Droits de l'homme

Code de la nationalité au Gabon : Le choix controversé de l’ordonnance

Code de la nationalité au Gabon : Le choix controversé de l’ordonnance

AFRICALEADNEWS – (Gabon) Alors que le Parlement élu en octobre 2025 est pleinement opérationnel, le gouvernement a choisi la voie de l’ordonnance pour refondre intégralement le Code de la nationalité, une méthode que le docteur en droit Ali Akbar Onanga Y’Obegue qualifie de « passage en force » illégitime en démocratie.

Le 25 mars 2026 restera une date charnière pour l’état civil gabonais avec la publication au Journal officiel du nouveau Code de la nationalité. Porté par l’ordonnance n°0004/PR/2026, ce texte vient abroger la loi n°37/98 du 20 juillet 1999 qui régissait la matière depuis l’ère Omar Bongo. Si la forme juridique utilisée est prévue par la Constitution de décembre 2024, elle soulève une vague d’interrogations sur la volonté réelle de l’exécutif d’ouvrir un débat national. Ali Akbar Onanga Y’Obegue, dans une tribune sur ses réseaux sociaux, souligne d’emblée que ce qui avait demandé « plusieurs semaines de travail parlementaire a été effacé en une nuit de bureau », fustigeant une réforme adoptée « sans soumettre le texte au Parlement pourtant élu depuis octobre 2025 ».

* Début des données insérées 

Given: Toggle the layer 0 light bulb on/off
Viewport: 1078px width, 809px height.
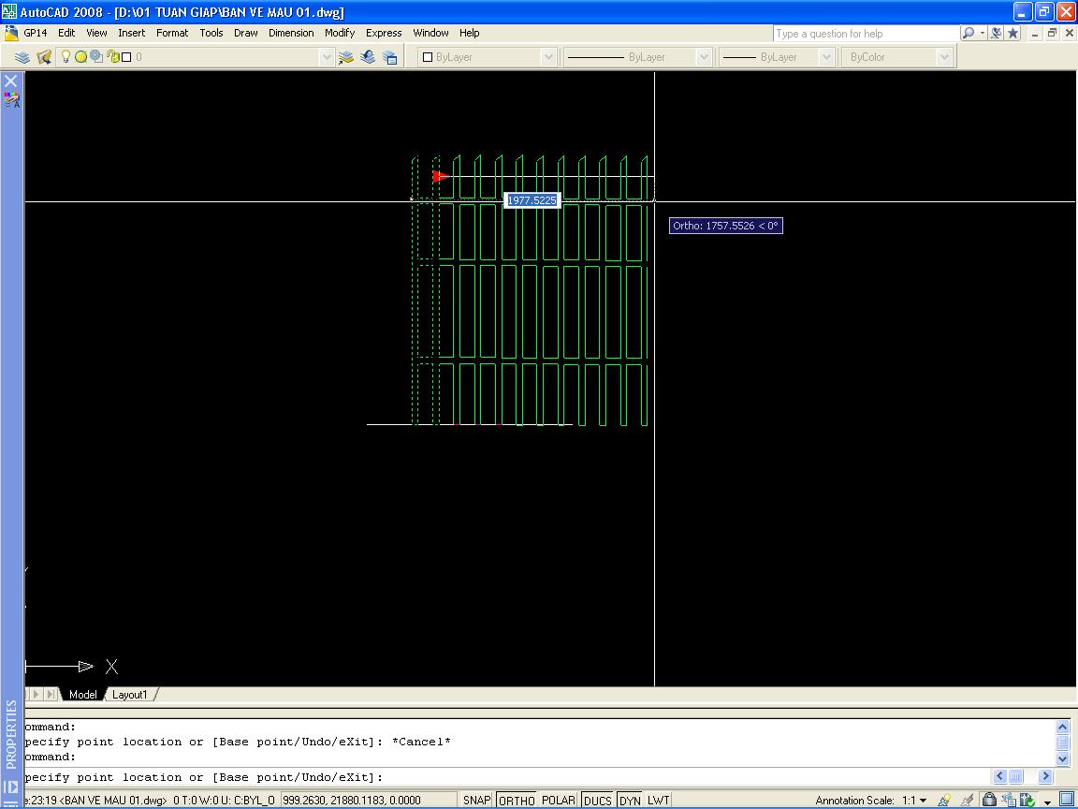Looking at the screenshot, I should 64,56.
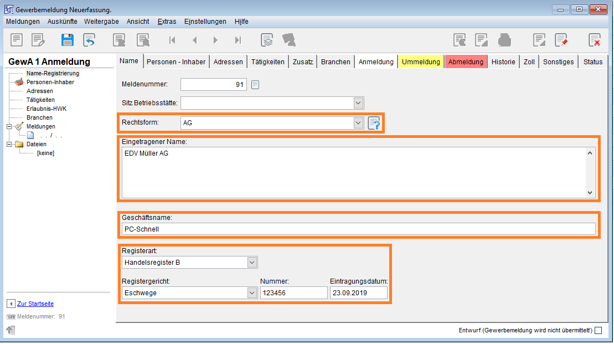Screen dimensions: 614x344
Task: Click into the Geschäftsname text field
Action: click(x=358, y=229)
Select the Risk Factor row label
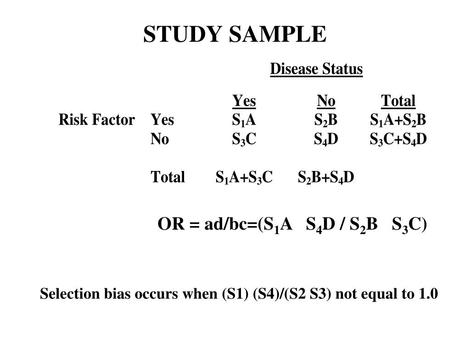470x352 pixels. 96,120
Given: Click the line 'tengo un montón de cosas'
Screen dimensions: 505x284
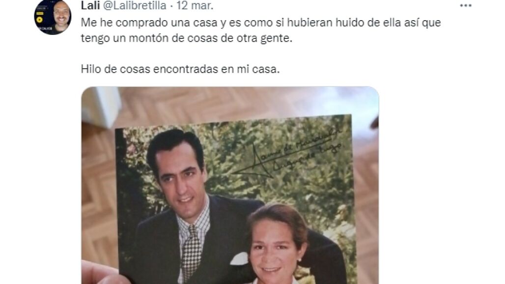Looking at the screenshot, I should (187, 38).
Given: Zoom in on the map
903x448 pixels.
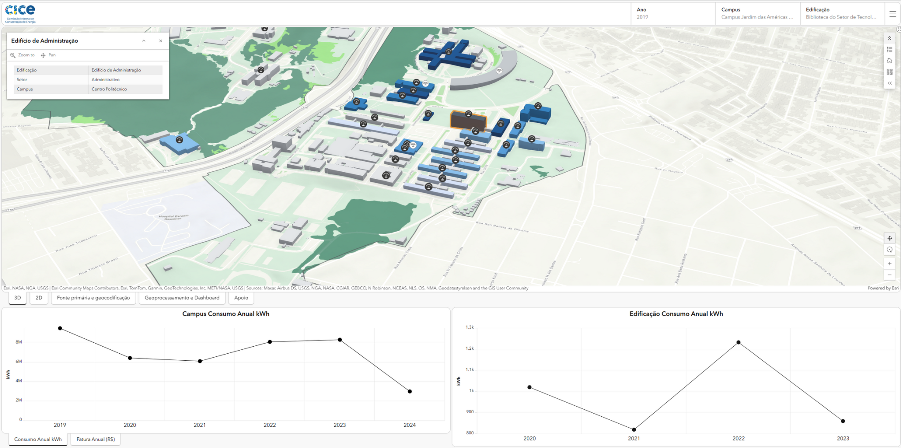Looking at the screenshot, I should [x=889, y=263].
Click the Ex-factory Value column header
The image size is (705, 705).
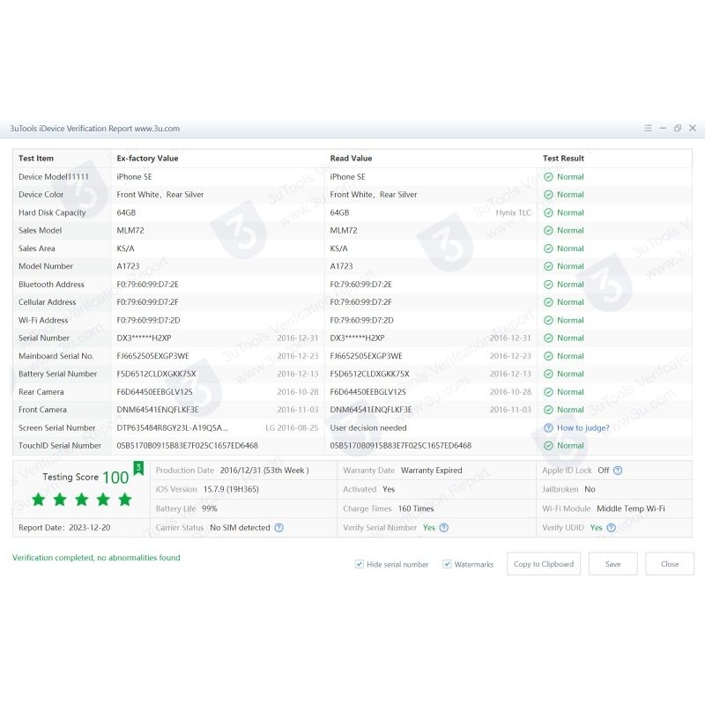[x=147, y=159]
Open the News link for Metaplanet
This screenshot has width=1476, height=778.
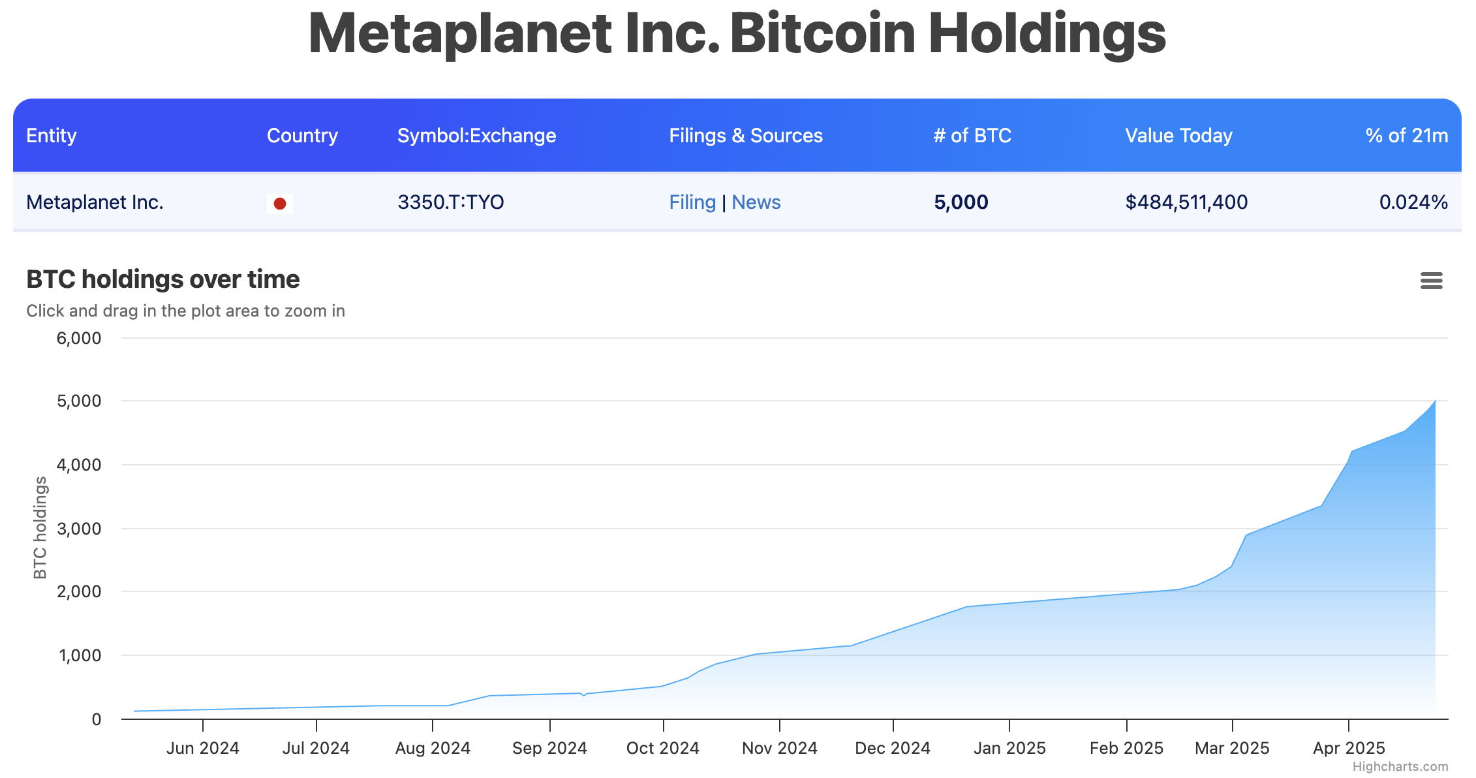tap(757, 202)
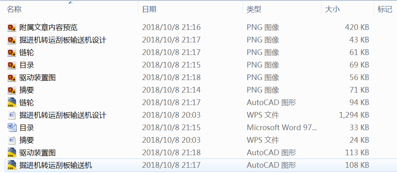Click the WPS icon of 摘要 file
Viewport: 397px width, 173px height.
pyautogui.click(x=11, y=140)
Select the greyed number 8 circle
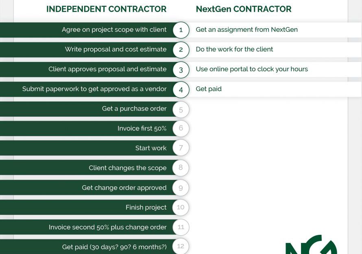 [x=181, y=168]
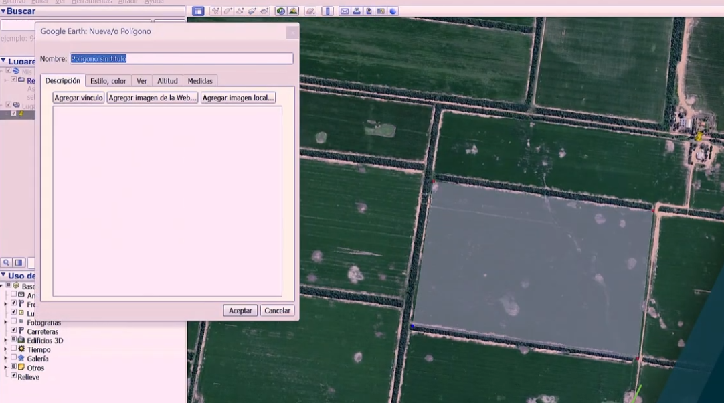Click the historical imagery clock icon

tap(281, 11)
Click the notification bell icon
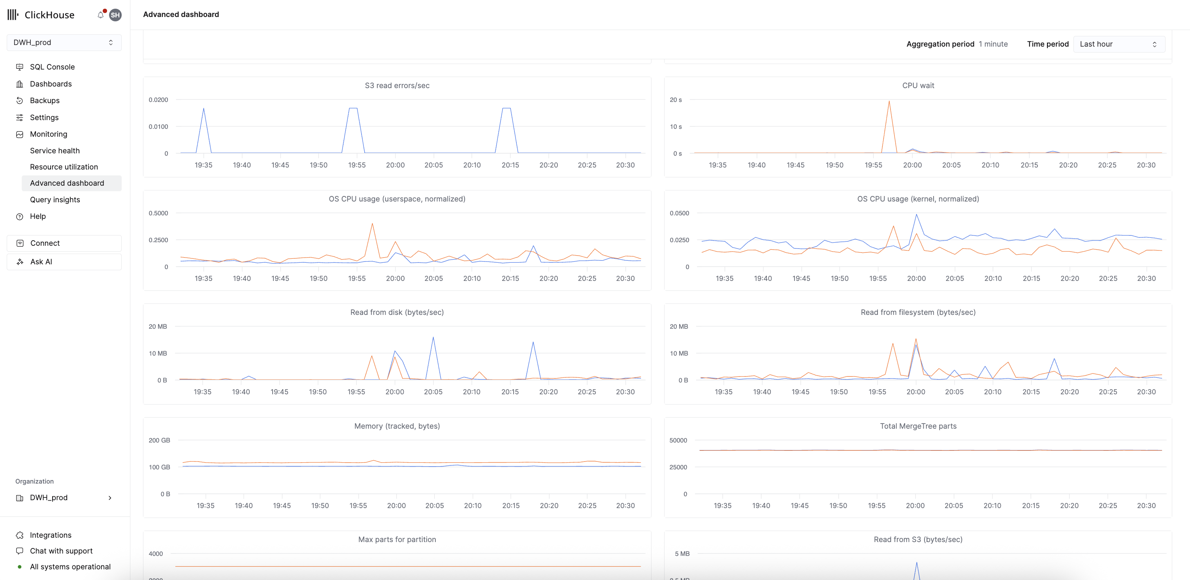Screen dimensions: 1190x580 tap(100, 14)
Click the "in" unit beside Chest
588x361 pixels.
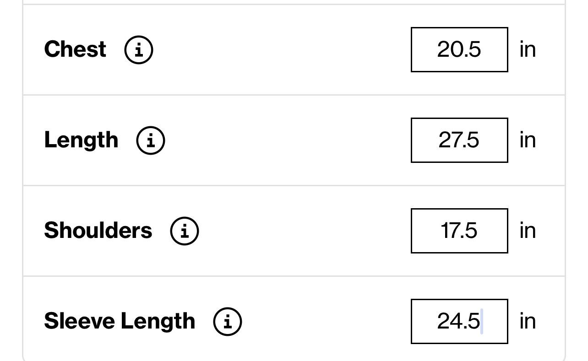(528, 49)
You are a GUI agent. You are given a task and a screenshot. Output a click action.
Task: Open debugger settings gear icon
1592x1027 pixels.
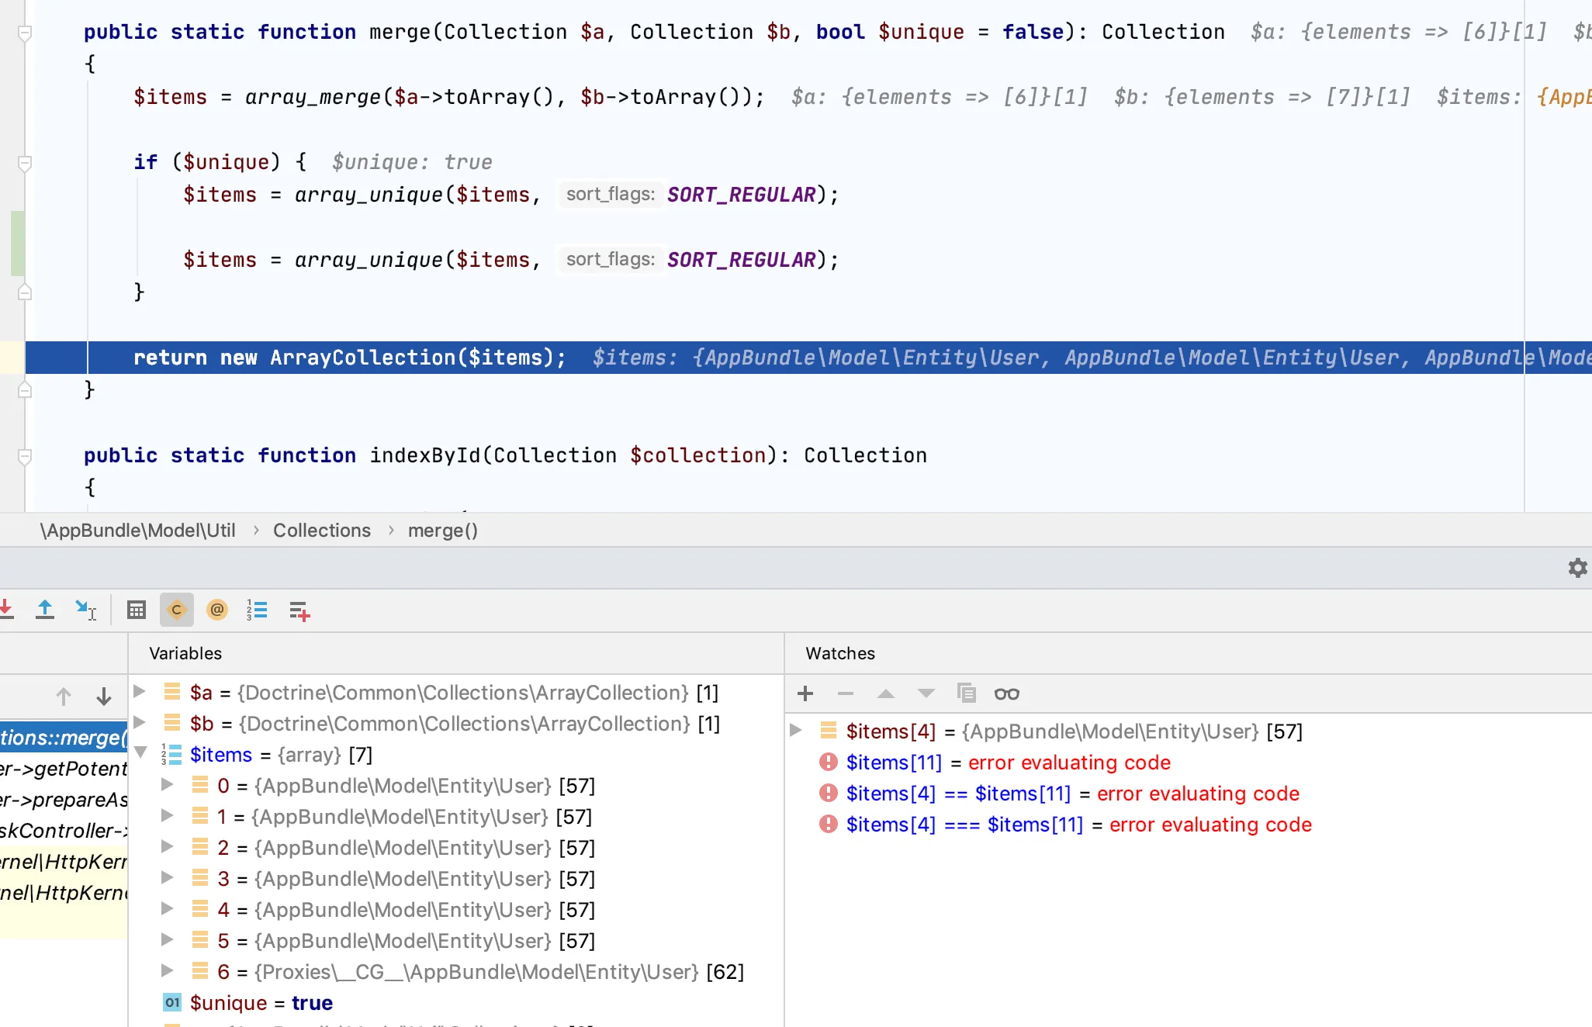tap(1577, 568)
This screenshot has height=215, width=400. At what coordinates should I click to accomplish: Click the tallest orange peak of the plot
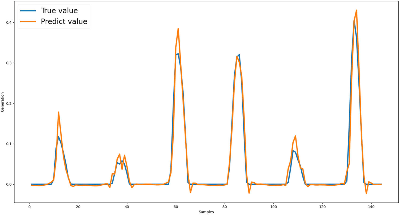point(356,10)
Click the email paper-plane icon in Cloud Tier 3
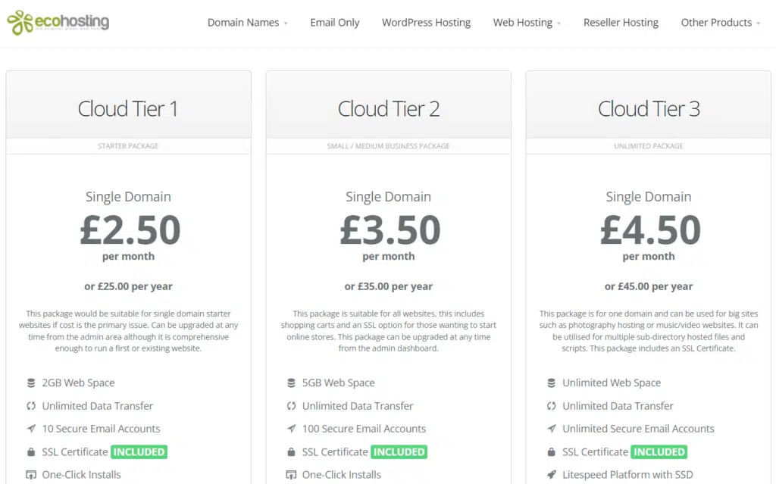The image size is (776, 484). [552, 429]
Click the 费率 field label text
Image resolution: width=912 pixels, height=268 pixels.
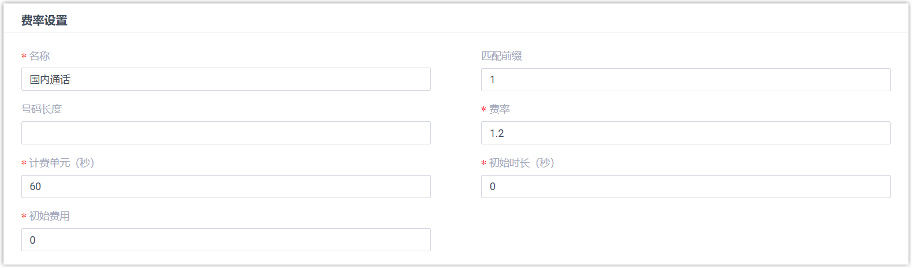coord(500,109)
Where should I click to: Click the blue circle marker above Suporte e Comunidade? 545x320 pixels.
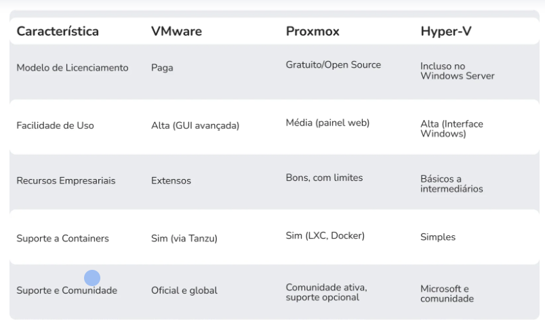[92, 277]
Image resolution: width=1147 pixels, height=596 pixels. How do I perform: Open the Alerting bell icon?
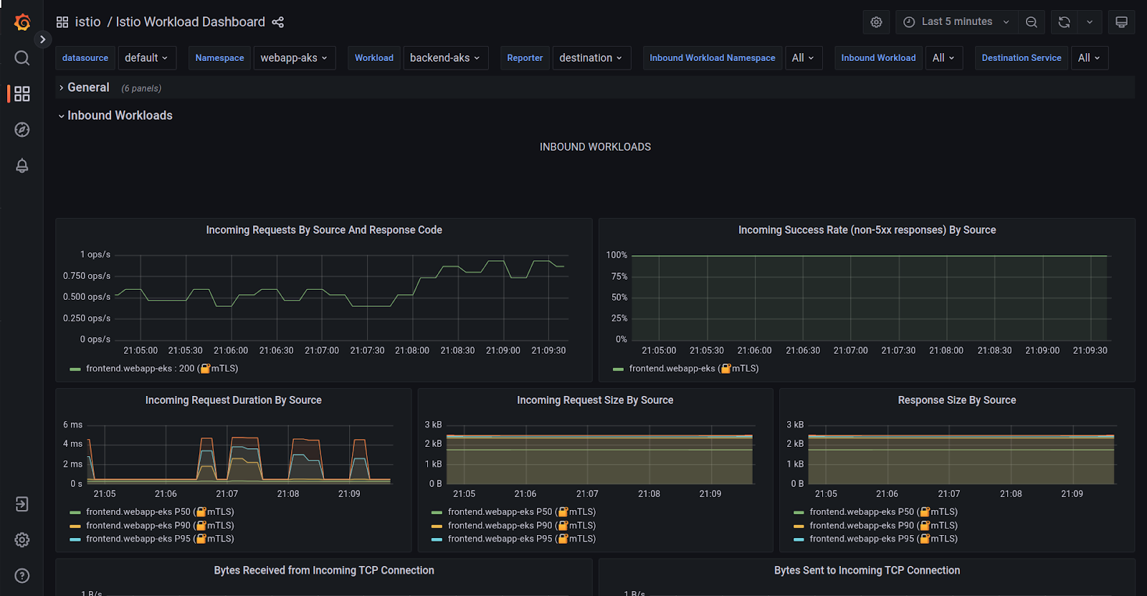coord(22,166)
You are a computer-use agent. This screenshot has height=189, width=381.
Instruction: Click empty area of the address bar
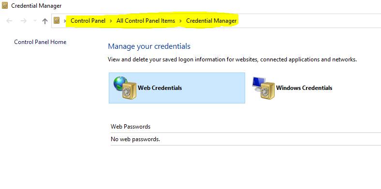click(308, 21)
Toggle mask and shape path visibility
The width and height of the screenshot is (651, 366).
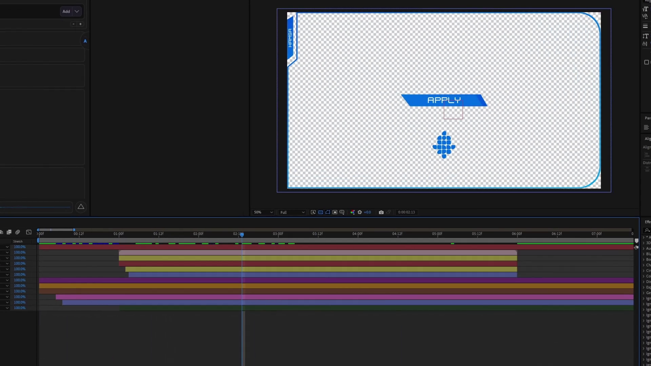tap(328, 212)

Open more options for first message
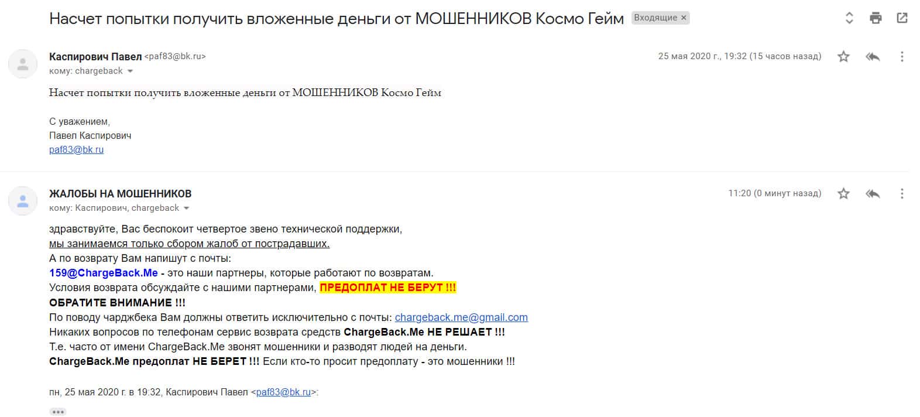coord(902,57)
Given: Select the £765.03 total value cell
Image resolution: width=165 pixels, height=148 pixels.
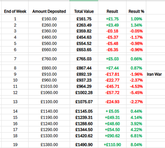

Sur le plan strictement juridique, l’article 99 de la Constitution autorise le président de la République à légiférer par ordonnance en période d’intersession. Toutefois, pour Ali Akbar Onanga Y’Obegue, cette possibilité technique ne saurait masquer un déficit de légitimité politique. Il rappelle qu’« une voie ouverte n’est pas une voie qui doit nécessairement être empruntée », précisant que « le fait qu’une procédure soit légale n’implique pas qu’elle soit légitime, ni même opportune ». L’enjeu de la nationalité, « socle du corps politique » d’un État, aurait dû, selon lui, commander une confrontation d’idées publique plutôt qu’un arbitrage solitaire au sommet de l’appareil gouvernemental.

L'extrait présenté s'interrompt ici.